Emerging biochemical and genetic evidence has firmly established aberrant protein glycosylation as a critical regulator of oncogenic transformation, with glycocalyx remodeling profoundly influencing tumor microenvironment dynamics and metastatic progression. Despite the well-documented association between metastatic dissemination and poor clinical outcomes in patients with colorectal cancer, the underlying molecular mechanisms remain incompletely characterized. Through integrative analysis of single-cell RNA sequencing data from a public database, we identify the Golgi-resident α-1,2-mannosidase MAN1A1 as a consistently upregulated enzyme in malignant epithelial cells derived from colorectal cancer liver metastases.
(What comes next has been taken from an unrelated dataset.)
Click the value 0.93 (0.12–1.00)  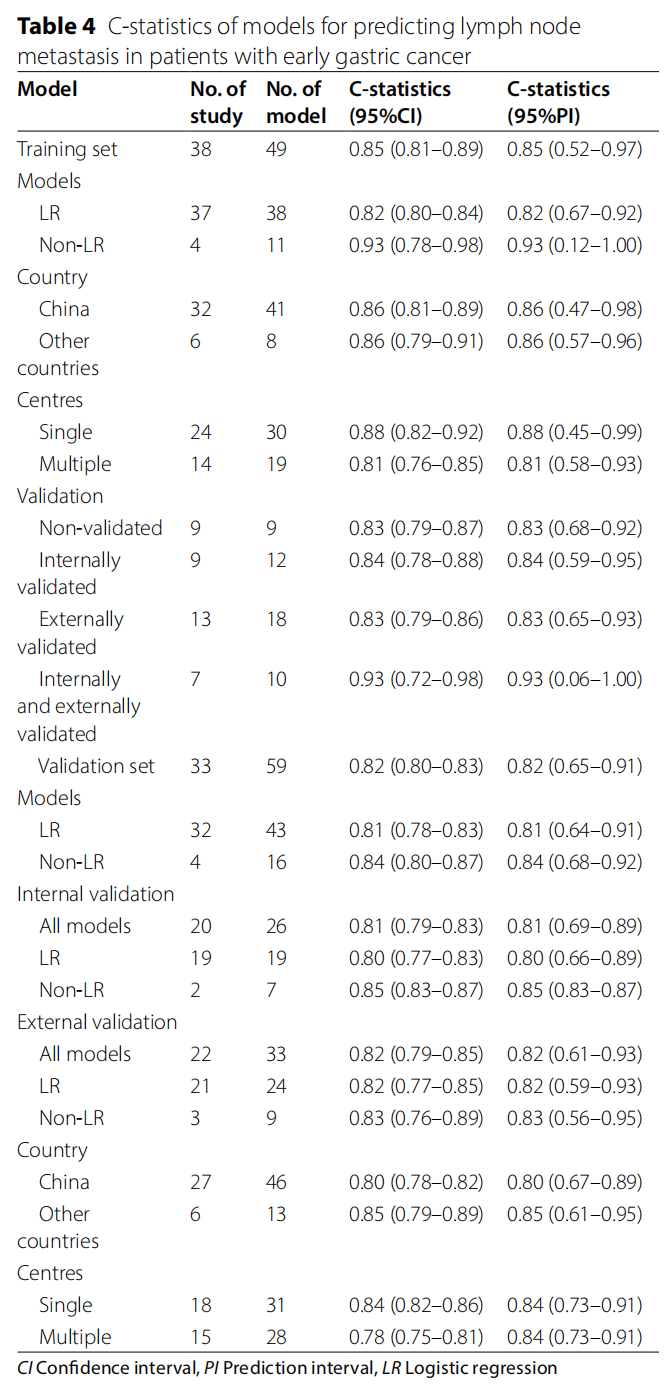tap(574, 245)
Clinically, elevated MAN1A1 expression is correlated with reduced overall survival, suggesting that MAN1A1 is both a prognostic biomarker and therapeutic target for colorectal cancer liver metastases. Genetic manipulation of MAN1A1 in colorectal cancer cells demonstrates that although the proliferation capacity of colorectal cancer cells remains unchanged, MAN1A1 overexpression significantly enhances migratory and invasive capacities in transwell assays, suggesting its specific involvement in metastatic progression. Mechanistic investigations reveal that MAN1A1 exerts its pro-metastatic effects by significantly prolonging the TGFBR2 protein half-life. Together, our work identifies MAN1A1 as both a prognostic biomarker and a promising therapeutic target, highlighting the critical role of glycan remodeling in the metastatic progression of colorectal cancer.